You can use Terminal (OS X) or the Command Prompt (Windows) to launch H2O 3.0. When you launch from the command line, you can include additional instructions to H2O 3.0, such as how many nodes to launch, how much memory to allocate for each node, assign names to the nodes in the cloud, and more.

Note: H2O requires some space in the /tmp directory to launch. If you cannot launch H2O, try freeing up some space in the /tmp directory, then try launching H2O again.

For more detailed instructions on how to build and launch H2O, including how to clone the repository, how to pull from the repository, and how to install required dependencies, refer to the developer documentation.

There are two different argument types:

  • JVM arguments
  • H2O arguments

The arguments use the following format: java <JVM Options> -jar h2o.jar <H2O Options>.

##JVM Options

  • -version: Display Java version info.
  • -Xmx<Heap Size>: To set the total heap size for an H2O node, configure the memory allocation option -Xmx. By default, this option is set to 1 Gb (-Xmx1g). When launching nodes, we recommend allocating a total of four times the memory of your data.

Note: Do not try to launch H2O with more memory than you have available.

##H2O Options

  • -h or -help: Display this information in the command line output.
  • -name <H2OCloudName>: Assign a name to the H2O instance in the cloud (where <H2OCloudName> is the name of the cloud. Nodes with the same cloud name will form an H2O cloud (also known as an H2O cluster).
  • -flatfile <FileName>: Specify a flatfile of IP address for faster cloud formation (where <FileName> is the name of the flatfile.
  • -ip <IPnodeAddress>: Specify an IP address other than the default localhost for the node to use (where <IPnodeAddress> is the IP address).
  • -port <#>: Specify a port number other than the default 54321 for the node to use (where <#> is the port number).
  • -network ###.##.##.#/##: Specify an IP addresses (where ###.##.##.#/## represents the IP address and subnet mask). The IP address discovery code binds to the first interface that matches one of the networks in the comma-separated list; to specify an IP address, use -network. To specify a range, use a comma to separate the IP addresses: -network 123.45.67.0/22,123.45.68.0/24. For example, 10.1.2.0/24 supports 256 possibilities.
  • -ice_root <fileSystemPath>: Specify a directory for H2O to spill temporary data to disk (where <fileSystemPath> is the file path).
  • -flow_dir <server-side or HDFS directory>: Specify a directory for saved flows. The default is /Users/h2o-<H2OUserName>/h2oflows (where <H2OUserName> is your user name).
  • -nthreads <#ofThreads>: Specify the maximum number of threads in the low-priority batch work queue (where <#ofThreads> is the number of threads). The default is 99.
  • -client: Launch H2O node in client mode. This is used mostly for running Sparkling Water.

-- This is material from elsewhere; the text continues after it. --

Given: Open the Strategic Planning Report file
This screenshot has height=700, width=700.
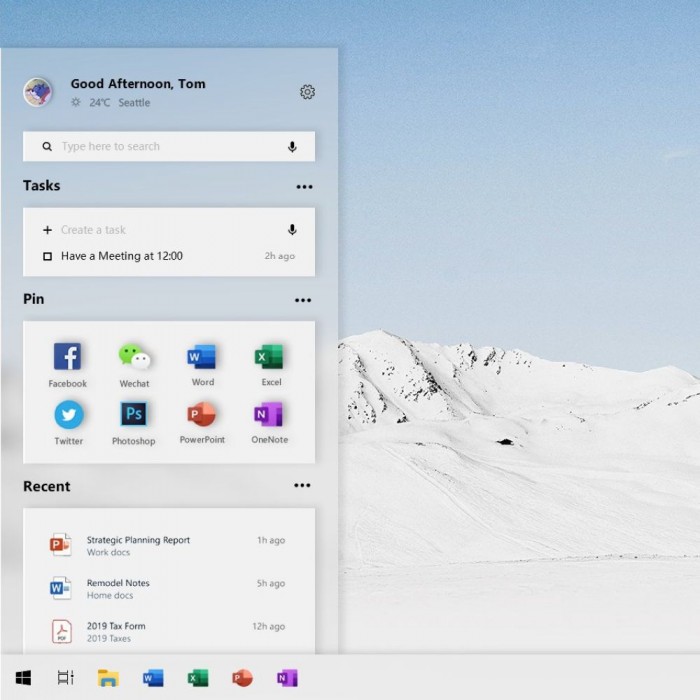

##Cloud Formation Behavior

New H2O nodes join to form a cloud during launch. After a job has started on the cloud, it prevents new members from joining.

  • To start an H2O node with 4GB of memory and a default cloud name: java -Xmx4g -jar h2o.jar

  • To start an H2O node with 6GB of memory and a specific cloud name: java -Xmx6g -jar h2o.jar -name MyCloud

  • To start an H2O cloud with three 2GB nodes using the default cloud names:

    java -Xmx2g -jar h2o.jar &
    java -Xmx2g -jar h2o.jar &
    java -Xmx2g -jar h2o.jar &
    

Wait for the INFO: Registered: # schemas in: #mS output before entering the above command again to add another node (the number for # will vary).

##Flatfile Configuration for Multi-Node Clusters

Running H2O on a multi-node cluster allows you to use more memory for large-scale tasks (for example, creating models from huge datasets) than would be possible on a single node.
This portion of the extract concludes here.